I thought for a minute of the picture Lila had presented with her dress unbuttoned. I noticed she was wearing a zippered dress. I turned those thoughts over in my mind for a little while and decided it might be a good idea for me to go get into a cold shower right away.
Lila said, with a teasing grin, “There was another reason why I came around. I was afraid the demonstration the other night maybe wasn’t convincing.”

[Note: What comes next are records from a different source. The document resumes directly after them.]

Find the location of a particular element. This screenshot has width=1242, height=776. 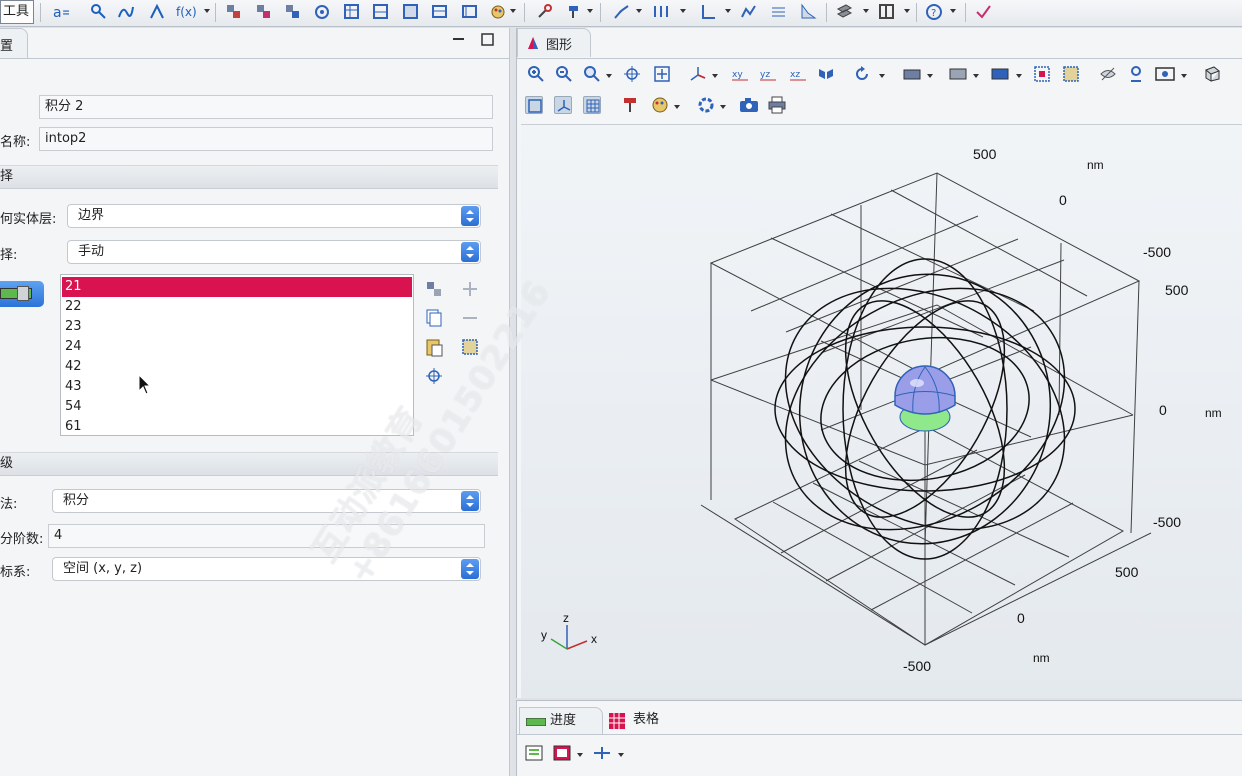

arrow-check-icon is located at coordinates (984, 12).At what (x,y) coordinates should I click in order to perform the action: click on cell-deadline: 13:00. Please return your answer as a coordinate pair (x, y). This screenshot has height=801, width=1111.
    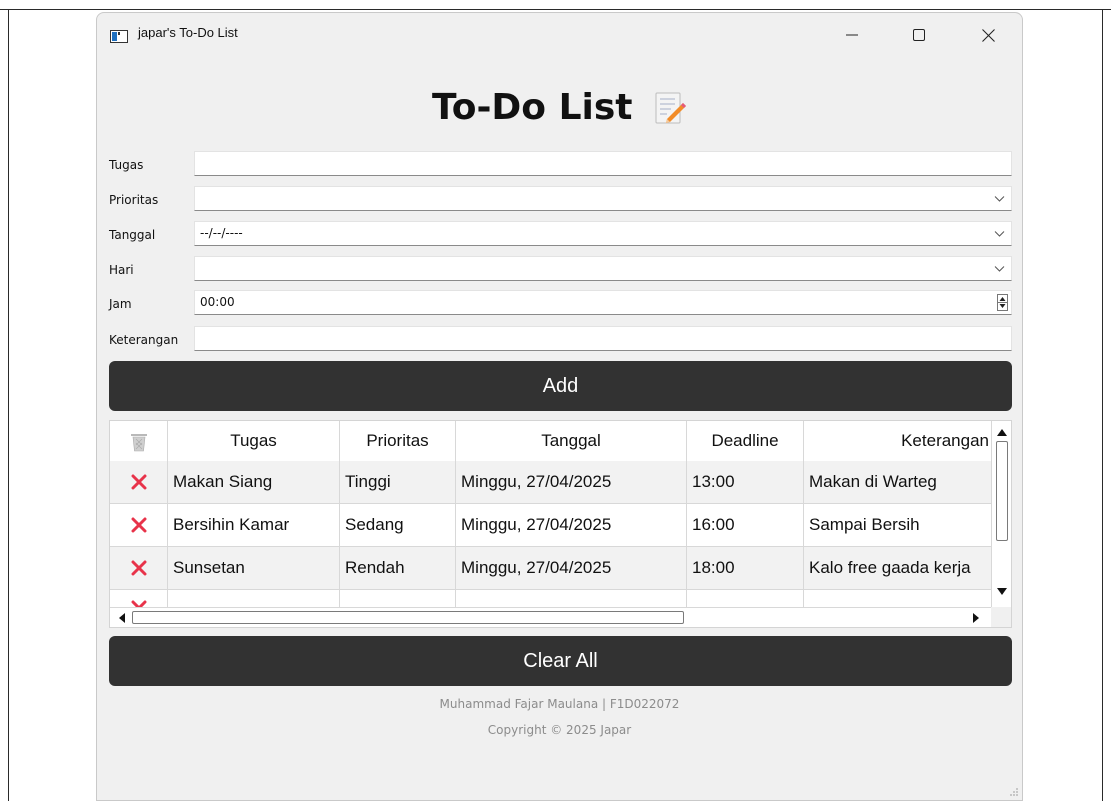
    Looking at the image, I should click on (746, 482). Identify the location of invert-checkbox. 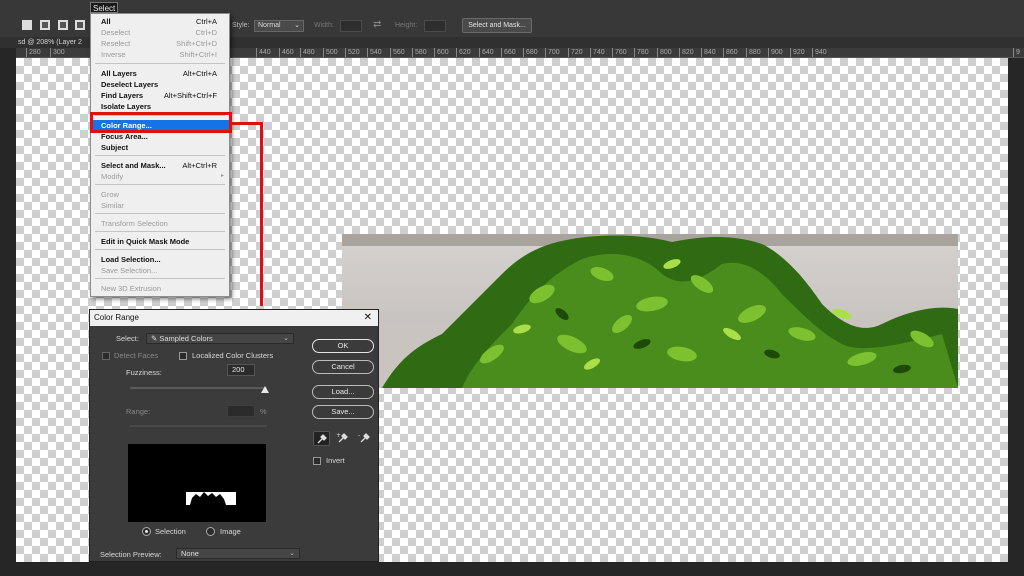
(317, 461).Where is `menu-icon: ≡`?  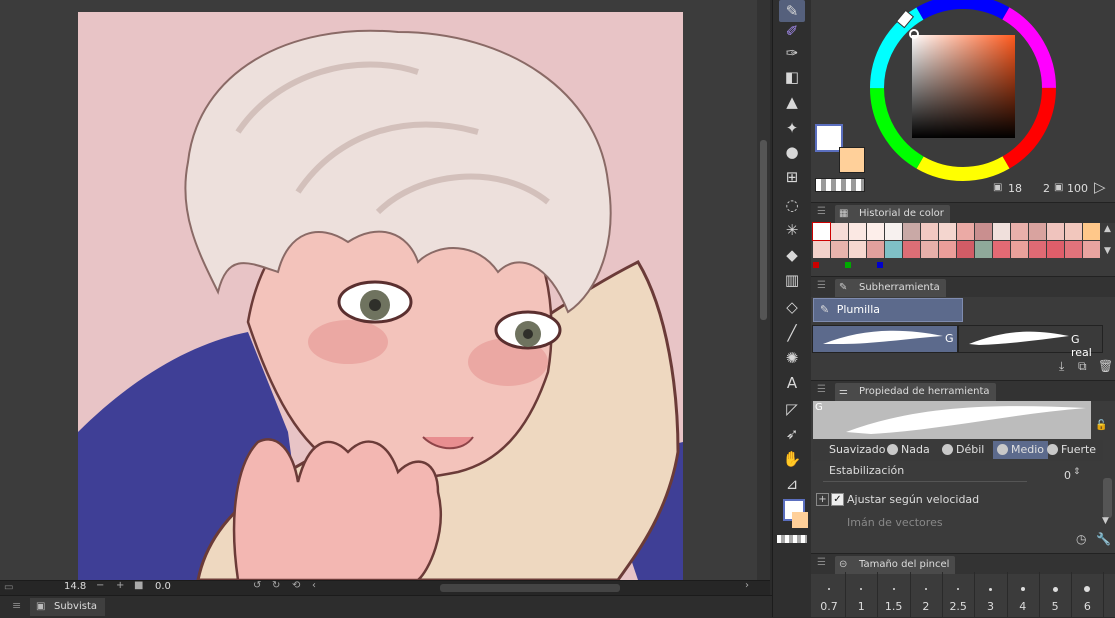 menu-icon: ≡ is located at coordinates (16, 606).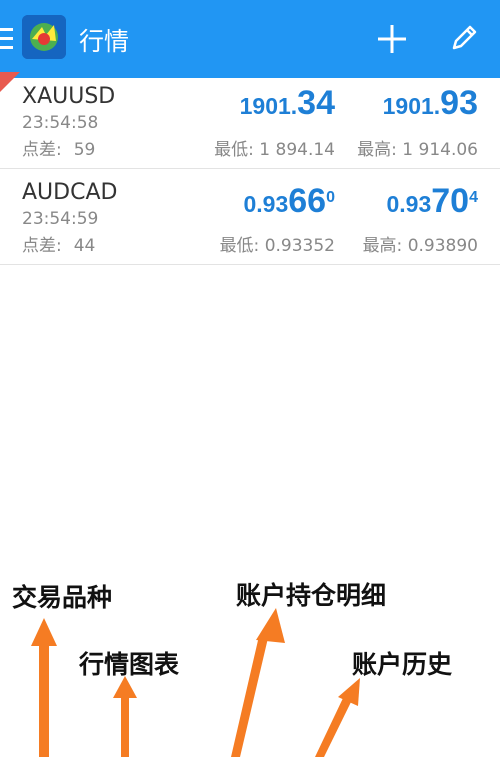 The image size is (500, 757). Describe the element at coordinates (44, 688) in the screenshot. I see `arrow-symbols` at that location.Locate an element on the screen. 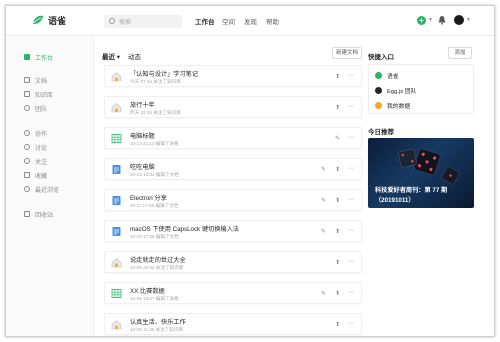 The height and width of the screenshot is (342, 500). row-title: Electron 分享 is located at coordinates (148, 198). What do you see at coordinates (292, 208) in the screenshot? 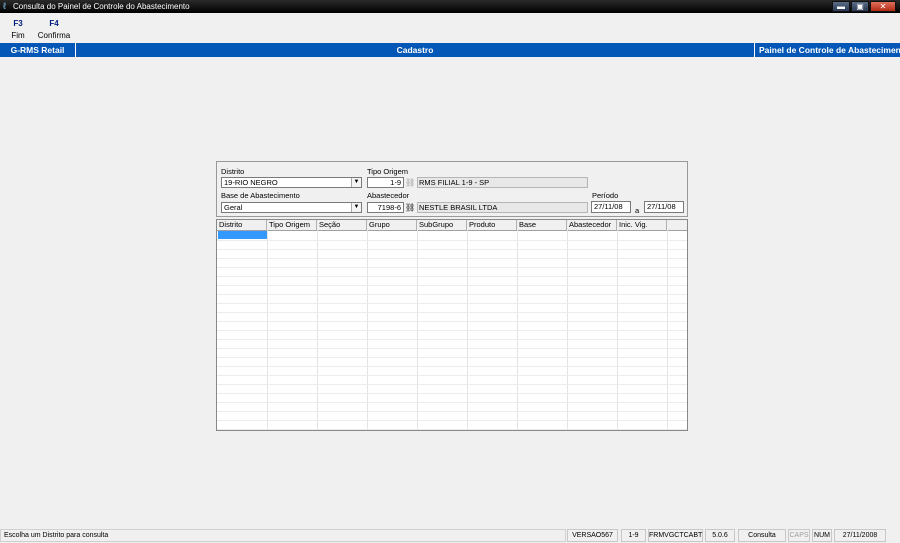
I see `base-select: Geral ▼` at bounding box center [292, 208].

I swallowed hard. “Demonstration?”
“About the foam rubber,” she said. “Remember?” Her hand travelled slowly up to the neck of her dress. She unzipped.
It was a way too late for the shower.
“See?” she said proudly, and she could be proud.
This time there was no possibility of doubt. Because there was no brassiere.
A few minutes later she said, “Well, my golly! You might take off that old gun belt!”